Serdar Arseven

Serdar Arseven

“Menzil” üzerinden Gülen mesajı!

“Menzil” üzerinden Gülen mesajı!

Okuyucum yazmış: “Fethullah Gülen hareketi Mümine Şedit, Kafire Müşfik!..

Kafire itaatkâr, Mümine isyankâr!..

Kafire hoşgörülü, Mümine tahammülsüz!..”

Biraz da kızdım okuyucuma…

“Bu kadarını da yapma!” dedim ama…

Bu nasıl olabilir?..

Okuyucumun yazdıklarına göre…

Ya da Ekrem Dumanlı’nın sıkça başvurduğu tabirle “sokaktaki vatandaş”a göre…
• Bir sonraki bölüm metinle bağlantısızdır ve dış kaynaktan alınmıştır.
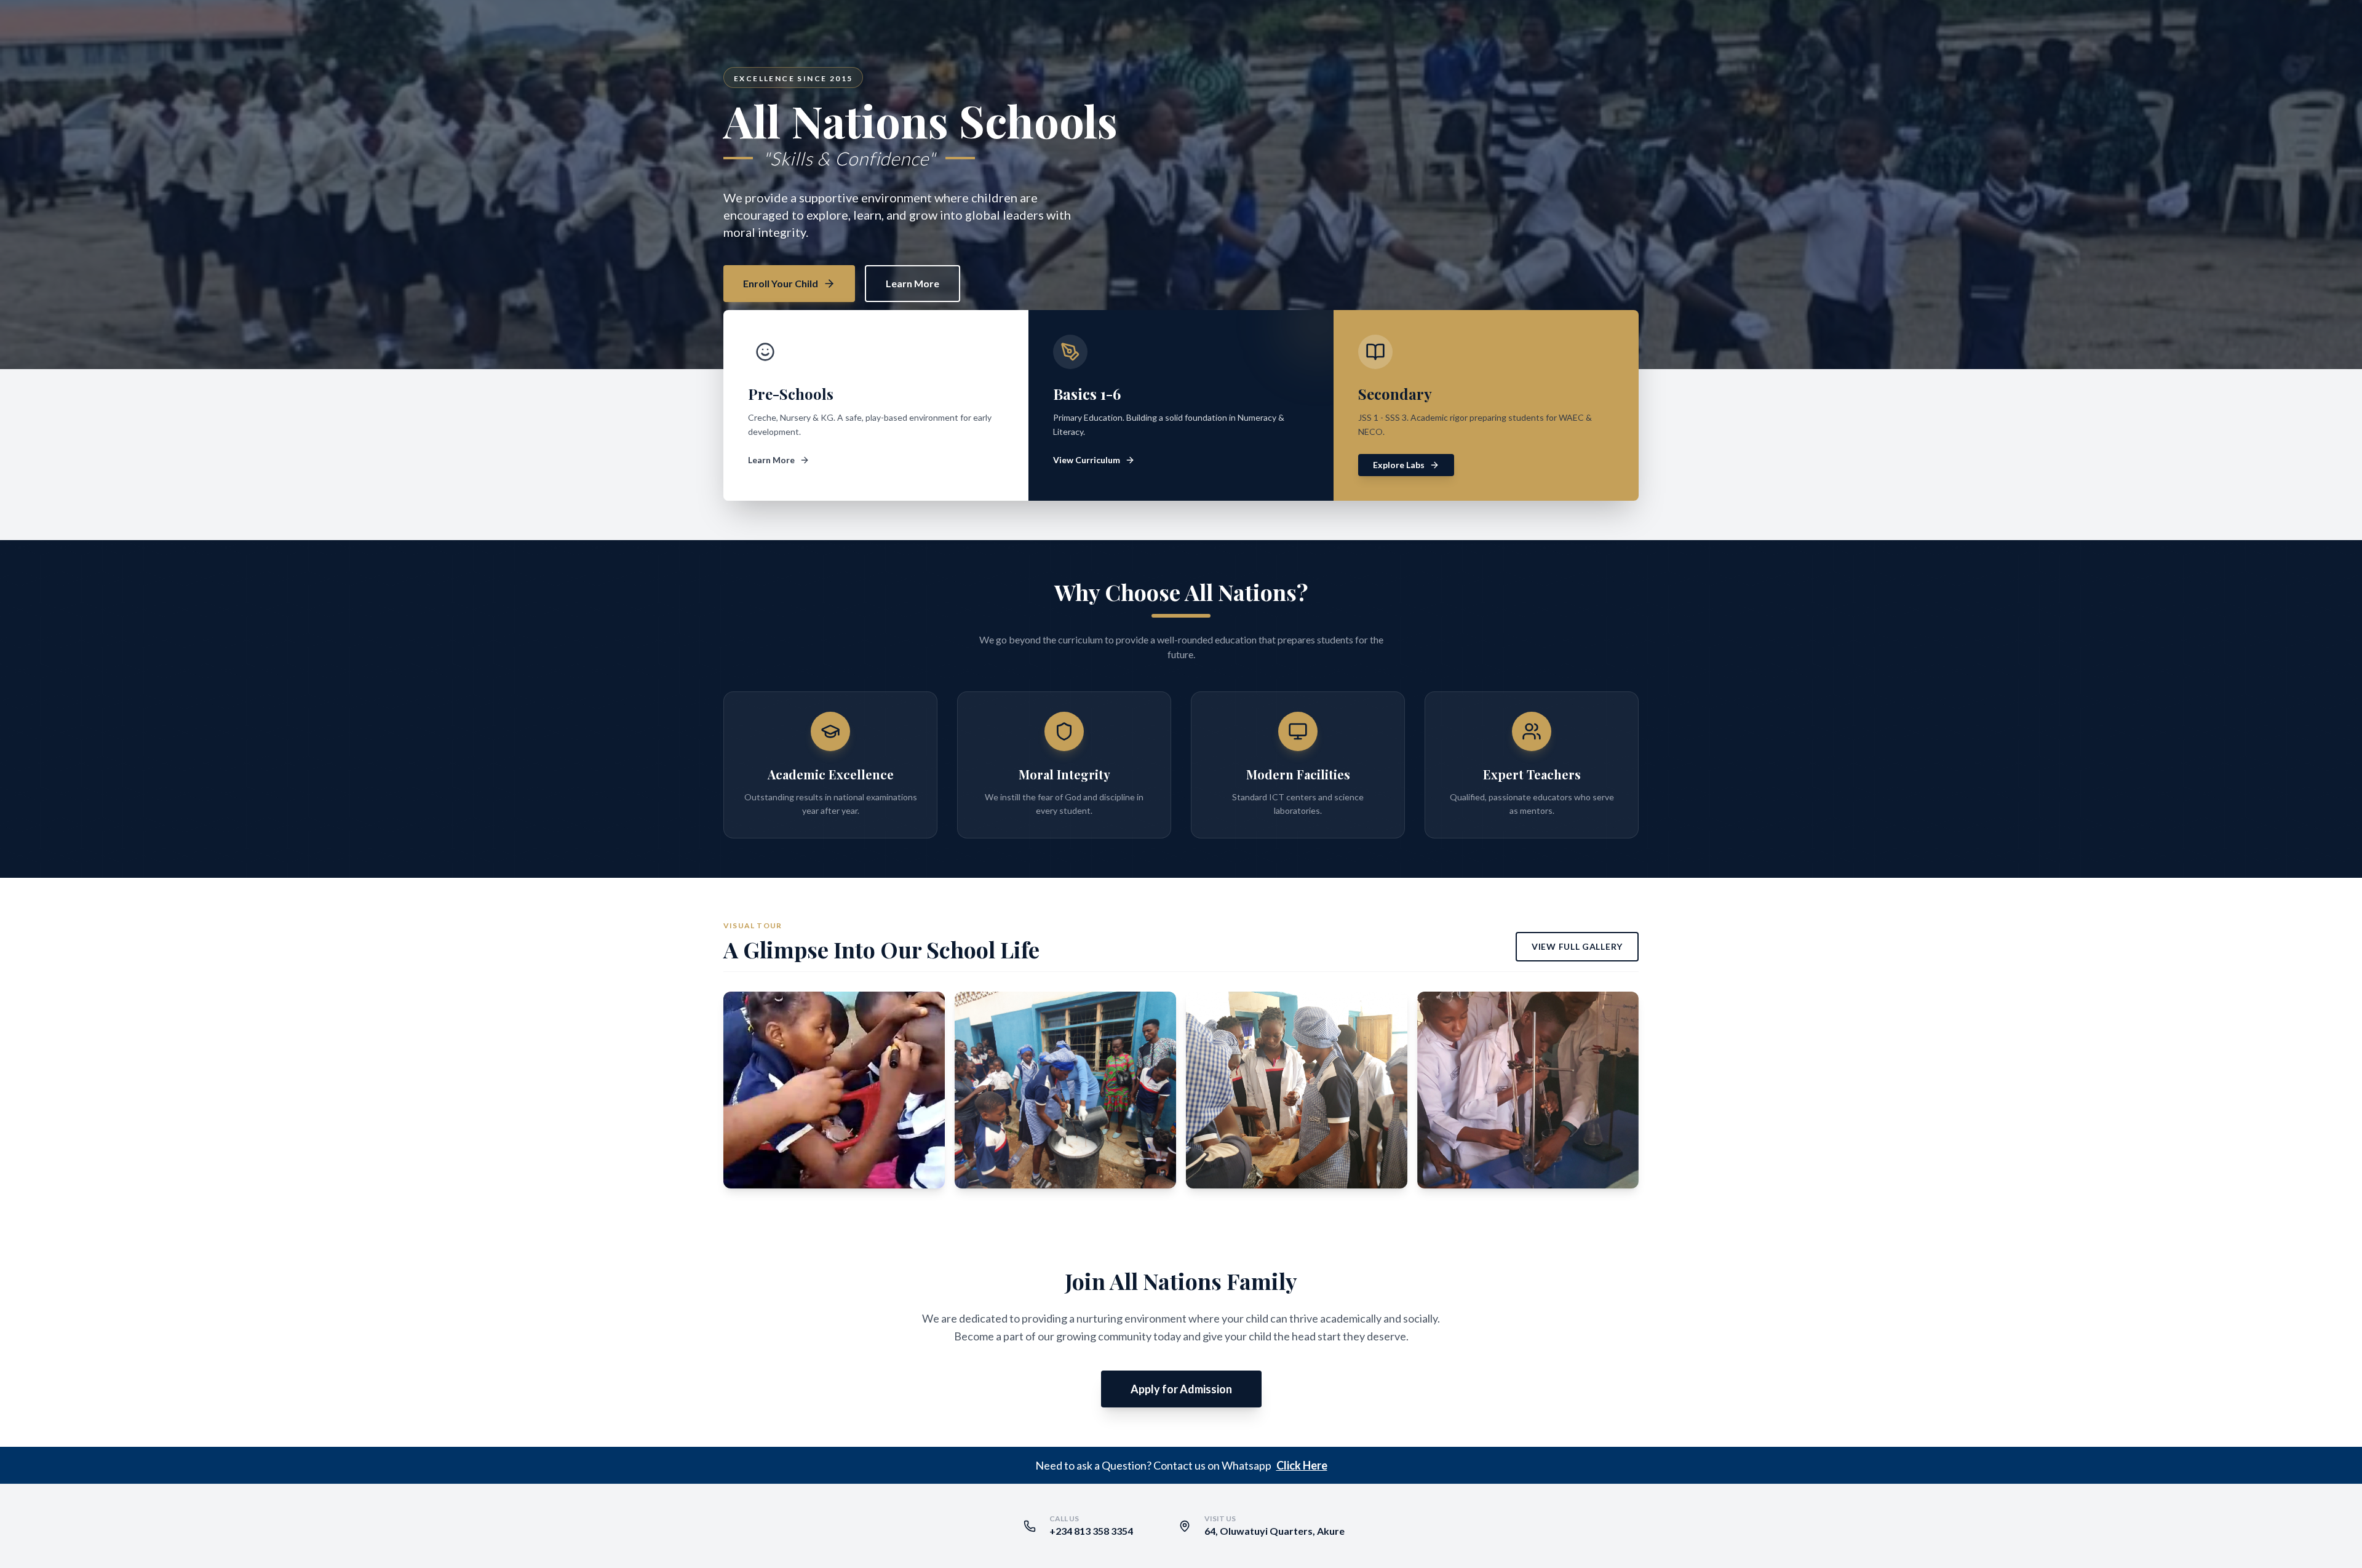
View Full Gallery (1577, 946)
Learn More (912, 283)
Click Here (1301, 1465)
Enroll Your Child (780, 283)
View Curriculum (1086, 460)
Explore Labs (1399, 465)
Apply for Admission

Yapıya öyle bir hal sinmiş ki, adeta başkasınınki “hizmet” değil, kendilerinden olmayan adeta Müslüman değil!..

Kendilerinden olmayana katkıda bulunmak adeta “günah!.”

Bu hareketten bir dost geliyor, filanca konuda yardım istiyor..

Siz, o “zaman”lar, “Musallidir, alnı secdedeki her vatan evladına destek vermek görevdir” diyerek elinizden geleni yapıyorsunuz…

Günün birinde sizin de işiniz düşüyor.

Talebiniz gayet makul, yerine getirmenin en ufak külfeti yok…

Lâkin, şöyle göz dönümüyle gülerek taca atıyorlar topu.

Biraz ters düştünüz mü de ya çakıyor ya da daha çok “çaktırıyor”lar!..

Prensip: “Kavgada her şey mübah!..”

Bir başkası, “Bir yerde yoksan hiçbir yerde yoksundur!..”

İkisi birleştim mi, işte sana bugünkü tablo!..

Yine “Sokaktaki bir başka vatandaş” diyor ki:

Bir adam kendilerinden değilse veya kendisini kullandırmıyorsa bunların gözünde hedef!..

Hepsi değil elbet ama yukarıdan aşağıya empoze edilen ve aşağılarda da anlayış farkına göre uygulanan model bu.

Grup taassubunun şahı ya da en azından “kardinal”i!..

Ha bu arada;

“Kardinal” dedik de,  Cumhurbaşkanı Gül üzerinden gönderdikleri “mektup”ta  Menzil’inden İlim Yayma’sına…

Bu “zaman”a kadar dirsek çektiklerine bir “mesaj” var ki…

Okuyunuz lütfen:

“Ayrımcılık ve meşrepçilik gibi hatalı düşünce ve çirkin işlerin önü alınmazsa yarın Aziz Mahmud Hüdai Hazretleri muhiblerinin, Süleyman Efendi’nin talebelerinin, İlim Yayma Cemiyeti’nin, Menzil mensuplarının ve diğer meşreplerin/mesleklerin de aynı muameleye maruz kalacaklarını…”

Vay vay vaaaaay!..

İnce ince yasemince…

Şu 17 Aralık operasyonuna “tevafuk eyleyen” “zaman”larda “taş düşebülü, kaset çıkabülü” makamında bir şeyler yazmışlar idi!..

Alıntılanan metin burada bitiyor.